Why is Neera Tanden, Joe Biden’s nominee to head up the Office of Management and Budgets, stumbling where his other cabinet picks have sailed through confirmation? The senators who say they won’t vote for her see her as an obstruction to Biden’s efforts to govern in a bipartisan manner.
‘Neera Tanden has neither the experience nor the temperament to lead this critical agency,’ Sen. Susan Collins of Maine said yesterday. ‘Her past actions have demonstrated exactly the kind of animosity that President Biden has pledged to transcend.’
Joe Manchin, the Democratic senator for West Virginia, agrees: ‘I believe her overtly partisan statements will have a toxic and detrimental impact on the important working relationship between members of Congress and the next director of the Office of Management and Budget.’
Sens. Portman, Romney and Toomey will also vote against Tanden. But if the wisest voices in media are to be believed, their decisions have nothing to do with her conduct and everything to do with her ovaries.
Just listen to MSNBC‘s Rachel Maddow: ‘Tanden’s nomination to lead OMB is hanging by a thread tonight because of the absolutely outrageous and overt double standard to which she is being subjected by even…at least one Democratic senator who was happy to excuse much worse behavior than hers for a male nominee in a previous administration, but apparently has discovered some new standard that will keep her from getting his vote.’
‘I feel like there’s a little bit of sexism going on here,’ Bill Kristol told the Washington Post. ‘It just seems like these tweets sound harsher to these old guys because they’re coming from a woman.’
Cockburn is willing to momentarily overlook how this same set of senators has already confirmed two women to Biden’s cabinet, Avril Haines and Janet Yellen. Let’s instead entertain the idea that Tanden is being treated differently on the basis of sex, which would be scandalous if true.
Tanden was a prolific social-media poster in the Trump era. On Twitter she referred to Mitch McConnell as ‘Voldemort’, Tom Cotton as a ‘fraud’. She said ‘vampires have more heart than Ted Cruz’ and claimed that ‘Russia did a lot more to help Bernie than the DNC’s random internal emails did to help Hillary’.
These are, as some Democrats like to say, ‘just tweets’. But let’s also recall the occasion that Tanden, in her role as president and CEO of the Center of American Progress, outed an employee who was allegedly the victim of sexual harassment by mentioning her name twice during an all-staff meeting. Now imagine if the male CEO of a think tank had done the same thing. Would such a man even be considered for a role in the Biden cabinet? Cockburn thinks not.

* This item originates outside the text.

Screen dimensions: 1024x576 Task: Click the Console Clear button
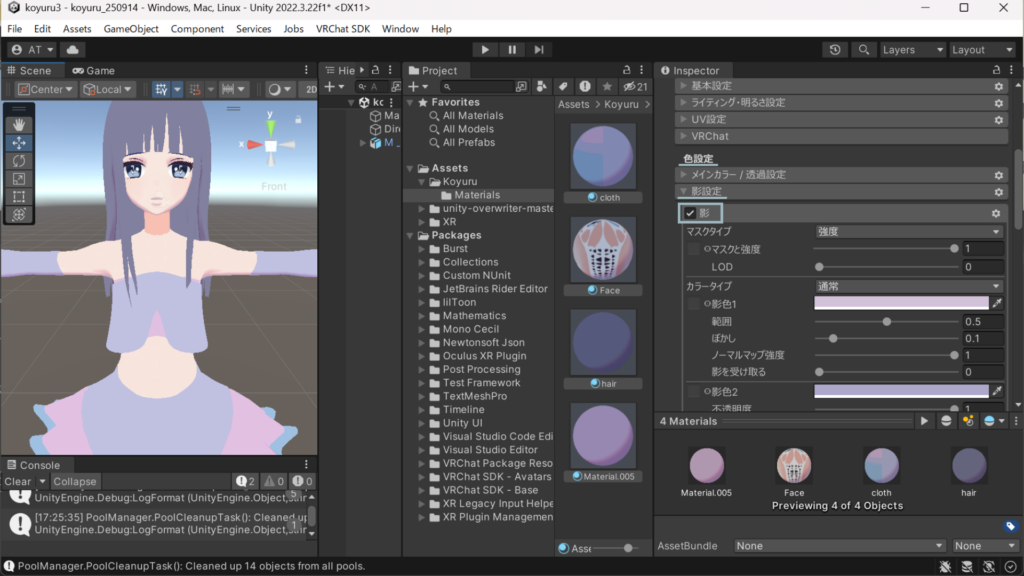point(17,481)
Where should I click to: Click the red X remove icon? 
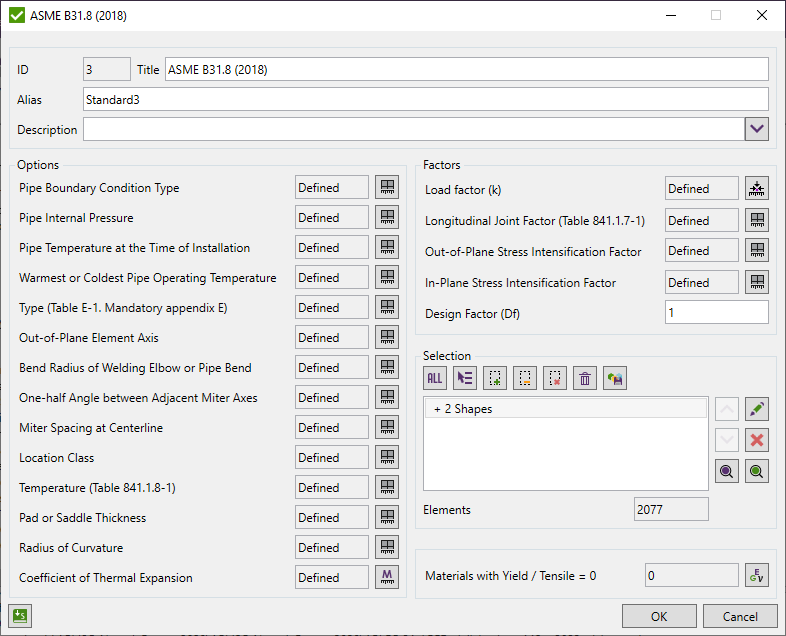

Tanden was also feted as one of the more progressive Biden cabinet picks. It’s much easier to think of her as such if you ignore her the vitriol she reserved for anyone to her left and her union-busting efforts during the shuttering of CAP publication ThinkProgress in 2019. Would Joe Biden, the self-described ‘most pro-union president ever’, have appointed a man with such disdain for the working man? It seems unlikely.
The directorship of OMB would be the zenith of the 50-year-old Tanden’s career: since graduating from Yale Law she has worked for Hillary Clinton’s losing campaigns in 2000, 2008 and 2016. Her nomination by Biden is transparently a nod to the center-left claptivist Clinton-Warren-Harris lipstick-feminist wing of the Democratic party.
Kristol and Maddow are absolutely right. Neera Tanden is being treated differently because she’s a woman. There’s no way she’d be nominated if she were a man.